High, medium, and low-impact vulnerabilities encompass all additional possible threats to confidentiality, availability, or integrity. Organizations can also expect to be warned of "informational" concerns, which are any little deviations from basic security practices that, although posing a small immediate danger, may represent a more significant hazard in the future.
3. Understanding of the exploitation challenge
Exploitation difficulty is a factor with consequences for risk rating that is closely connected. A vulnerability's severity cannot be successfully evaluated without considering whether an attacker might practically exploit it. A crucial advantage of penetration testing is that it exceeds the scope of more fundamental security evaluations by detecting vulnerabilities and attempting to exploit them.
A typical exploitation difficulty scale report will vary from simple (when exploitation is uncomplicated and requires just essential tools and knowledge) to complex (requiring expert hacking and development skills and significant time and effort). The most sophisticated vulnerabilities may be ascribed to a state-level complexity, meaning that attacks may be theoretical and require substantial resources.
4. Remediation advice
Identifying vulnerabilities is only half the fight; addressing them promptly is also crucial. Companies should search for a pentesting partner that gives clear instructions on addressing each problem as part of the reporting process.
The difficulty of remediation often varies greatly. Some issues will require straightforward updates or patches that may be implemented immediately. Others may necessitate reconfigurations or rewrites of code by a development team, necessitating the involvement of a partner or vendor. Some problems may have no apparent solution, necessitating interim infrastructure and process modifications to reduce hazards.
A reputable supplier of penetration tests will advise customers through this process and make recommendations on what information must be supplied to vendors and regulators and which organizations should be contacted for assistance. The bulk of this information will be included in the testing report; however, serious vulnerabilities should be detailed when they are discovered to mitigate possible risks.
5. Remedy suggestions
In penetration testing results, strategic recommendations beyond remedy assistance are frequently missed. Security should be considered as a process, not as an endpoint. Even the most comprehensive testing program can only assess the state of security at a single point; with threats constantly evolving and attackers devising new ways to exploit vulnerabilities every day, organizations cannot afford to think only in the short term.

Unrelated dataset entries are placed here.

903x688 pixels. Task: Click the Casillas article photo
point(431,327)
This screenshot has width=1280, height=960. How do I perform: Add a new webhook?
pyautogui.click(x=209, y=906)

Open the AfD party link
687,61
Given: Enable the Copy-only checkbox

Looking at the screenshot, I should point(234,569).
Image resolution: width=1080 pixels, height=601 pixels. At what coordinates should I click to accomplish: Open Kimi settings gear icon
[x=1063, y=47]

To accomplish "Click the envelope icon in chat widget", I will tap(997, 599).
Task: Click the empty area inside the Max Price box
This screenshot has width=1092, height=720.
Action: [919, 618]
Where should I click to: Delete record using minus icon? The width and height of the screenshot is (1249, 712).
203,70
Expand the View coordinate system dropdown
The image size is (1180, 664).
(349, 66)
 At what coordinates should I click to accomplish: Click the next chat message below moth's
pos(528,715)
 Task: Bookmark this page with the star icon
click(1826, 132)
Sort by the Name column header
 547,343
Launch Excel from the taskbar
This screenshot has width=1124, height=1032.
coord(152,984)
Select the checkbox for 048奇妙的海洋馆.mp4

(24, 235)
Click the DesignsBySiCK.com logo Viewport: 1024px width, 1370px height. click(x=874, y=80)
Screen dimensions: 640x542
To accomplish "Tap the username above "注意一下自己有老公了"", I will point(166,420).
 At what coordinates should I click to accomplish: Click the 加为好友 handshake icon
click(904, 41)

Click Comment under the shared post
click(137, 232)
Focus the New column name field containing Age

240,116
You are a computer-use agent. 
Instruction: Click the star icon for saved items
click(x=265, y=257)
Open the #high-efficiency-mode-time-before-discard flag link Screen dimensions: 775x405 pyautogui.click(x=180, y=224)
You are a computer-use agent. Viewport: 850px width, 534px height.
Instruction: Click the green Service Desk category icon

A good pentesting report will begin with an expert's assessment of the contracting organization's overall security posture and then suggest areas for long-term improvement. This might include evaluating existing security measures, input on operating processes, and advising on how to prioritize future security investments.
What does a pentest report look like?
When a company receives a pentest report, details about the security assessment process, including the primary attack vectors, the methodology employed, limitations, and presumptions, following the conclusion of penetration testing should be shown.
In addition to detailing all vulnerabilities discovered by researchers, the pentest report includes detailed recommendations for their elimination. When reviewing the pentest report, a client can determine how secure a product is and what areas require improvement.
It’s important to note that checking a sample report is always important to see how a good analysis of the pentest should be done.
The actual pentest is not the only reason clients seek security assessments; the evaluation report and client assistance are. This is precisely why we devote so much attention and effort to reporting. Details such as verbose explanations, right methodology, vulnerability description, and other elements are also vital; applying these four ideas is a formula for writing a unique report.